Well, the results are striking for a couple reasons.  First, regardless of whether it's parental education, a growing community awareness of autism, the increasing number of doctors skilled in "detecting" early signs of autism, we got something beyond the more traditional environmental factors like chemicals, pollution, vaccines, the typical feared ones, driving rising diagnoses.  Something more social in nature.   But keep in mind we're talking about differences in rates of diagnoses.  We're not saying there's more autism in these areas but more diagnoses.  

Second, maybe even more important, these results tell us something indirectly about the triggers of autism, the causes.  It can't be attributed to pretty widespread factors like vaccines or pollution, things evenly distributed inside and outside the cluster, otherwise the diagnoses would be similar all over the state and not clustered.

Setting: The Coffee Bean & Tea Leaf...two young(ish) moms just catching up...
Jenny: Did you see that news?  Lots of autism in LA.  I  knew it! The traffic...
Me: Yeah, these drivers.
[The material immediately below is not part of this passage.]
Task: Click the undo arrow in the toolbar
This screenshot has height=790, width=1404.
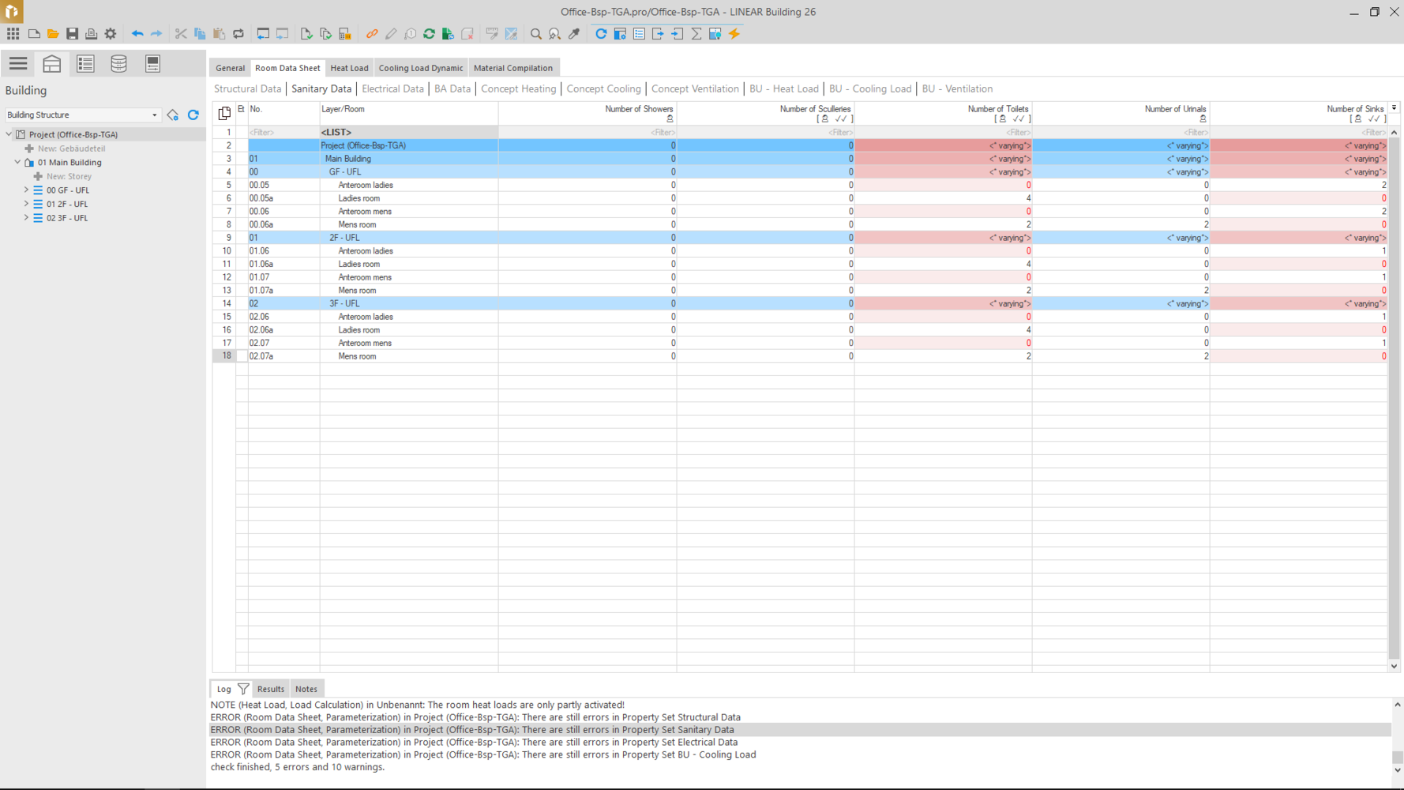Action: tap(137, 34)

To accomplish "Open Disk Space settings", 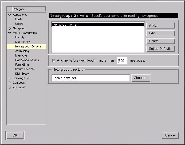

In New Jersey at crosswalks pedestrians have the right of...
Jenny: ...the pollution, the bad air...no wonder there's an autism epidemic.   
Me: Those studies pretty much rule out traffic, smog... Damn. Why didn't I shave my legs?
Jenny (sips fair-trade organic stevia-sweetened decaf soy latte):  But not vaccines. 
Me: How're the schools? What's the cirriculum these days? You doing Singapore Math?
Jenny (texting Oprah): You have no proof vaccines don't cause autism.
Me: But the studies suggest vaccines aren't the cause.
Jenny (texting Book editor):  "Suggest?".  Yeah, you have no proof.
Me: Just like we have no proof the Easter Bunny doesn't exist.  Uggs and short shorts... really?
Jenny (checking Amazon ranking): Like I said, no proof of anything.

As usual, you'll have to pay around $30 to read the actual articles:
DOI (Columbia Study): 10.1016/j.healthplace.2010.01.009
DOI (UC Davis Study): 10.1002/aur.110

1 comment:

susan said...

I really hope we can find the real causes of autism. Thanks.